The trio bounced around a few concepts, landing on burgers after assessing the market against their experiences dining around the world. After collaborating with designer Paul Kelly to tie the look, feel, product and people together in a complete package, Betty’s Burgers was born and the mayhem begun.
“The interest in Betty’s was crazy from day one — we had a franchisor request on the first day the restaurant opened,” says Tripp.
Although that may sound unbelievable for a single-venue brand operating in a shire of just over 55,000 people, Noosa turned out to be the perfect test site for what has become a multi-state operation.
“The amount of people who come to Noosa and say ‘We love Betty’s, when are you coming to…’ gave us confidence,” says Tripp.
With the number of stores fast approaching 10 and spanning Melbourne, Sydney, the Gold Coast, Brisbane and Toowoomba, as well as Noosa, maybe now is the time to try a franchise model.
“At this stage, we haven’t actually entertained it at all,” says Tripp. “One, we aren’t there yet. Two, we really want to maintain control. We want to hire the people and we want to control the product that goes out.”
What does complete control look like and how do they achieve it? To begin with lot of Betty’s ingredients are made in-house — including the sauces — or prepped from scratch.
“We want a homemade feel. That’s what’s made us what we are and we don’t want to lose that. So we don’t want things to be too systematic or look too perfect,” says Tripp. “We don’t want the buns to be cooked in a mold or the patties to be perfectly round. Nothing should be too processed.”
Avoiding a cookie-cutter approach doesn’t mean consistency isn’t a concern though, and when it comes to achieving it, training is key says Tripp.

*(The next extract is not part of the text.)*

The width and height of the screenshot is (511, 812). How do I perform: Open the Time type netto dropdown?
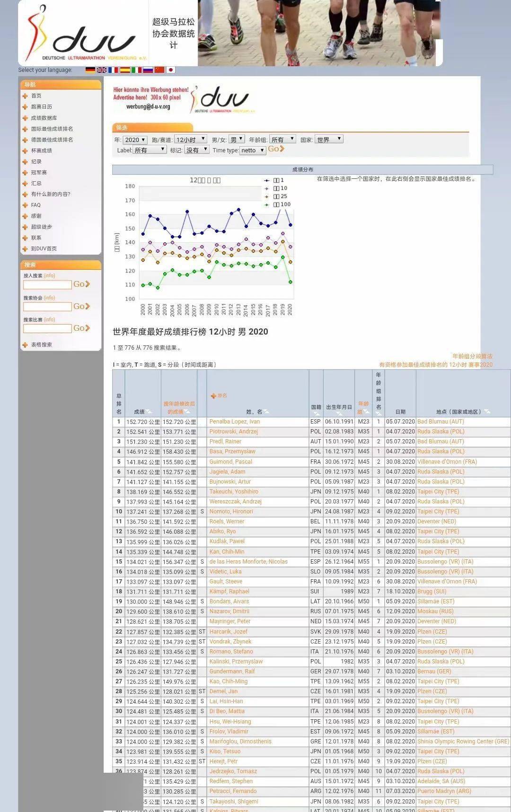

“Attention to detail, consistency and communication are our three biggest standpoints,” he says. “We hire people with the right attitude and train them for skill. Getting people to understand how things should look and taste as well as the reasons why.”
Training is implemented by Hales, Rollison and Tripp along with their team of operations managers, who oversee a minimal number of stores each.
“We work in the business regularly, manning the grills and shop floor,” says Tripp. “We have a close network of people who have worked side-by-side with us that we’ve trained to replicate the IP regardless of location.”
When it comes to other aspects of the business, Tripp recommends taking a store-by-store approach.
“There are a lot of variables based on location, whether it be city or regional or a shopping centre. Staffing, opening times, approach to market and advertising all need to adjust from store to store,” he says.
One thing that does hold true for all venues is the caliber of service.
“There doesn’t need to be as many steps or details when it comes to service, but whether you’re paying $10 for a cheeseburger or $350 for a degustation, the level of service needs to be relative to the value,” says Tripp. “If you’re going to spend $20 on a meal, did the experience exceed your expectations? Was there value for money?”
At a glance
When was the business established?
The flagship store was launched in Noosa in December 2014.
Number of locations? Noosa, Surfers Paradise, Robina, Melbourne, Toowoomba, Sydney, Broadbeach, Darling Harbour, Chermside and Newstead.
Number of staff?
Best-selling menu items? The classic burger, chocolate thickshake and the crispy chicken.
Biggest challenge facing the business in 2017?
Keeping quality consistent while opening numerous new stores
Growth plans for the year ahead?
Betty’s Burgers is looking to open up approximately six new restaurants in the next financial year.